_Page excerpt_
--------------------
The Veterans Resource Center, a place where veterans returning to school can study and obtain services, including mental health counseling, held it’s grand opening on Oct. 15.

Chancellor Don Griffin, Coach George Rush and City College veterans joined dignitaries from the San Francisco Veterans Administration and City College supporters to officially open the center.

The grand opening, at Cloud Hall, was standing-room only with approximately 40 people overflowing into the cramped hallway.

The room, which is equipped with a flat-screen monitor, a refrigerator, a microwave and six computers with Internet access, gives veterans a place to socialize.

“We need to be ready to serve veterans when they came back from the war. We were not ready,” said Griffin, who has worked as a psychologist for the Veteran hospitals in the East Bay.

“We had only 140 veterans in the college. They were in a facility in the basement of Conlan Hall—totally inadequate staffing.”

As City College has seen the number of veterans return to campus increase, there is a need to filter out those organizations that would hamper them finishing school.

“The Army tried to come in and recruit last week. I asked them to leave,” said the Dean of the Student Health Center, Sunny Clark, who was appointed by Griffin to administer the VRC.

The primary purpose of the VRC is to create a safe and welcoming place on campus for veterans returning from active duty.

”Some guys that have moved here don’t know how to navigate around campus or town,” member of the Veteran’s Alliance club, Jordan Towers, said. The club was instrumental in the creation of the VRC. He said the biggest service is peer mentoring.

City College’s VRC is the first community college center in the country to work closely with San Francisco Veterans Administration, according to founding members of the club.

”It is unprecedented. As veterans we are entitled to care at the VA hospitals, what has not been done before being able to have on site care,” founding member of the Veterans Alliance club, Jim Knudstrup, said.

The SFVA plans to expand its hours at the center from 12 to 40 hours a week.

“We are going to be doing psychiatric assessments and evaluations providing medical management which include psychotropic prescriptions and medication can be then mailed or picked up at the VA,” SFVA psychiatrist Ellen Herbst said.
--------------------
_Supplied entries_

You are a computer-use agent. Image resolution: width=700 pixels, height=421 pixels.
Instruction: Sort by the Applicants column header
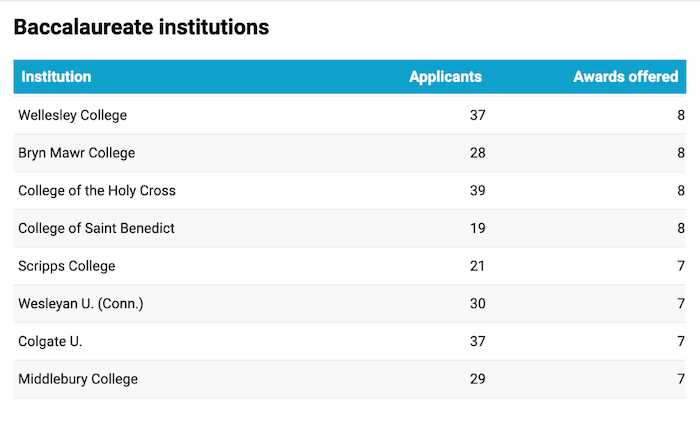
--------------------
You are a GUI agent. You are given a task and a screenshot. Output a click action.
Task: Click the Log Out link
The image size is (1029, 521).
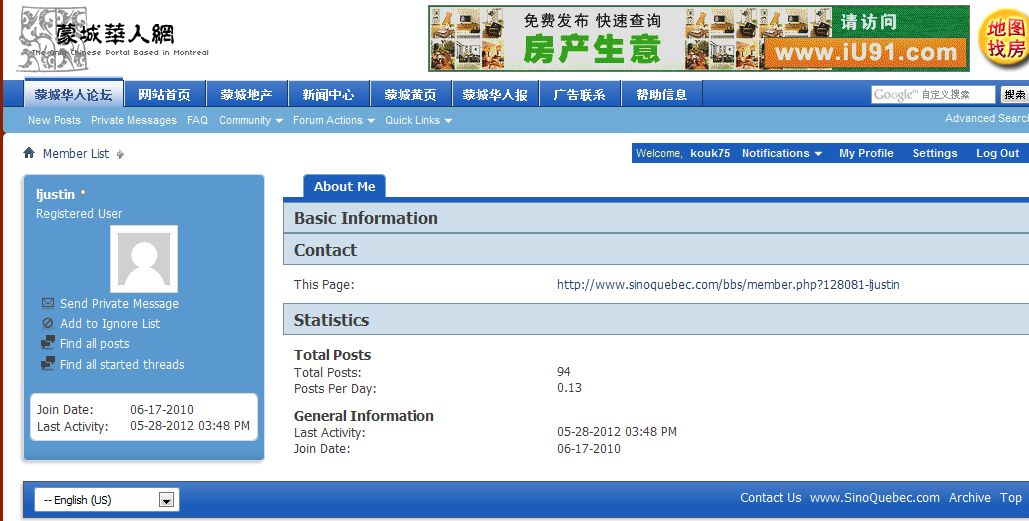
--------------------
_Problem set_
- A) List every person named in the Veterans Resource Center article above.
- B) From the Veterans Resource Center article, copy everything from "As City College" down to "is peer mentoring.".

_Results of the exercise_
- A)
Don Griffin
George Rush
Sunny Clark
Jordan Towers
Jim Knudstrup
Ellen Herbst

- B)
As City College has seen the number of veterans return to campus increase, there is a need to filter out those organizations that would hamper them finishing school.

“The Army tried to come in and recruit last week. I asked them to leave,” said the Dean of the Student Health Center, Sunny Clark, who was appointed by Griffin to administer the VRC.

The primary purpose of the VRC is to create a safe and welcoming place on campus for veterans returning from active duty.

”Some guys that have moved here don’t know how to navigate around campus or town,” member of the Veteran’s Alliance club, Jordan Towers, said. The club was instrumental in the creation of the VRC. He said the biggest service is peer mentoring.